Ezh2 inhibition in Kras-driven lung cancer amplifies inflammation and associated vulnerabilities.

Author information

1
Molecular Oncology, Max Delbrück Center for Molecular Medicine in the Helmholtz Association, Berlin, Germany.
2
Mouse Cancer Clinic, Netherlands Cancer Institute, Amsterdam, Netherlands.
3
Division of Molecular Genetics and Cancer Genomics Centre, Netherlands Cancer Institute, Amsterdam, Netherlands.
4
Oncode Institute, Utrecht, Netherlands.
5
Division of Molecular Carcinogenesis and Netherlands Cancer Institute Robotics and Screening Center, Netherlands Cancer Institute, Amsterdam, Netherlands.
6
Fels Institute, Temple University School of Medicine, Philadelphia, PA.
7
Division of Molecular Genetics and Cancer Genomics Centre, Netherlands Cancer Institute, Amsterdam, Netherlands m.v.lohuizen@nki.nl.
8
Molecular Oncology, Max Delbrück Center for Molecular Medicine in the Helmholtz Association, Berlin, Germany gaetano.gargiulo@mdc-berlin.de.

Abstract

Kras-driven non-small-cell lung cancers (NSCLCs) are a leading cause of death with limited therapeutic options. Many NSCLCs exhibit high levels of Ezh2, the enzymatic subunit of polycomb repressive complex 2 (PRC2). We tested Ezh2 inhibitors as single agents or before chemotherapy in mice with orthotopic Kras-driven NSCLC grafts, which homogeneously express Ezh2. These tumors display sensitivity to EZH2 inhibition by GSK126 but also amplify an inflammatory program involving signaling through NF-κB and genes residing in PRC2-regulated chromatin. During this process, tumor cells overcome GSK126 antiproliferative effects.

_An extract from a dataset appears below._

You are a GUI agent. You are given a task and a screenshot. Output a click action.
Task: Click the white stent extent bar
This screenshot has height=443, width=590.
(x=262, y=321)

We identified oncogenes that may mediate progression through an in vivo RNAi screen aimed at targets of PRC2/NF-κB. An in vitro compound screening linked GSK126-driven inflammation and therapeutic vulnerability in human cells to regulation of RNA synthesis and proteostasis. Interestingly, GSK126-treated NSCLCs in vivo also showed an enhanced response to a combination of nimesulide and bortezomib. Thus, Ezh2 inhibition may restrict cell proliferation and promote defined adaptive responses. Targeting these responses potentially improves outcomes in Kras-driven NSCLCs.